- EXERCISE DESCRIPTION: The entries below should be copied exactly and completely.
BEGIN PROVIDED DATA
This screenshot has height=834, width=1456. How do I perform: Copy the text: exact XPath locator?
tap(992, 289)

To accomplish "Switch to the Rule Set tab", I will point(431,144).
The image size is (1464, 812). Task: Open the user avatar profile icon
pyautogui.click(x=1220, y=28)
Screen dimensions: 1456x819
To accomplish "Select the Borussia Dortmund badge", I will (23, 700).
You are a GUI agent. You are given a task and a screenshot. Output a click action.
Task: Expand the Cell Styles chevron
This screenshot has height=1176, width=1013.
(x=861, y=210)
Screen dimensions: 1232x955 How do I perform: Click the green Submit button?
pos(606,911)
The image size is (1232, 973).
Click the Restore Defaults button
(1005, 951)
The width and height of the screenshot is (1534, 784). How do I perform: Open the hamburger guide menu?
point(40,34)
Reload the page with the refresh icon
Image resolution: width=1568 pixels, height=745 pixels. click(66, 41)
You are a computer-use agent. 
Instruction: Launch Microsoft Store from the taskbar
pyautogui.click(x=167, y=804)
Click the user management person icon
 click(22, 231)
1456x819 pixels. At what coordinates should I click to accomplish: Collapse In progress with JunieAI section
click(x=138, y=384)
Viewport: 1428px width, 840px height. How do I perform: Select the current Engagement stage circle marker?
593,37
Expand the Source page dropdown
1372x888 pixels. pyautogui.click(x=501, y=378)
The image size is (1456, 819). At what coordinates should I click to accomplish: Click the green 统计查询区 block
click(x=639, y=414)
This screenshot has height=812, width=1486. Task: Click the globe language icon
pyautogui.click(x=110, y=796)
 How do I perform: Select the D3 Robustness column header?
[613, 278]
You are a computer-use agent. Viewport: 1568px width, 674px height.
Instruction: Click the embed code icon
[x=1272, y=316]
END PROVIDED DATA
- ANSWER SPACE:
This screenshot has height=834, width=1456. How do I perform: Copy the text: exact XPath locator?
tap(992, 289)

To accomplish "Switch to the Rule Set tab", I will point(431,144).
The image size is (1464, 812). Task: Open the user avatar profile icon
pyautogui.click(x=1220, y=28)
Screen dimensions: 1456x819
To accomplish "Select the Borussia Dortmund badge", I will (23, 700).
You are a GUI agent. You are given a task and a screenshot. Output a click action.
Task: Expand the Cell Styles chevron
This screenshot has height=1176, width=1013.
(x=861, y=210)
Screen dimensions: 1232x955 How do I perform: Click the green Submit button?
pos(606,911)
The image size is (1232, 973).
Click the Restore Defaults button
(1005, 951)
The width and height of the screenshot is (1534, 784). How do I perform: Open the hamburger guide menu?
point(40,34)
Reload the page with the refresh icon
Image resolution: width=1568 pixels, height=745 pixels. click(66, 41)
You are a computer-use agent. 
Instruction: Launch Microsoft Store from the taskbar
pyautogui.click(x=167, y=804)
Click the user management person icon
 click(22, 231)
1456x819 pixels. At what coordinates should I click to accomplish: Collapse In progress with JunieAI section
click(x=138, y=384)
Viewport: 1428px width, 840px height. How do I perform: Select the current Engagement stage circle marker?
593,37
Expand the Source page dropdown
1372x888 pixels. pyautogui.click(x=501, y=378)
The image size is (1456, 819). At what coordinates should I click to accomplish: Click the green 统计查询区 block
click(x=639, y=414)
This screenshot has height=812, width=1486. Task: Click the globe language icon
pyautogui.click(x=110, y=796)
 How do I perform: Select the D3 Robustness column header?
[613, 278]
You are a computer-use agent. Viewport: 1568px width, 674px height.
Instruction: Click the embed code icon
[x=1272, y=316]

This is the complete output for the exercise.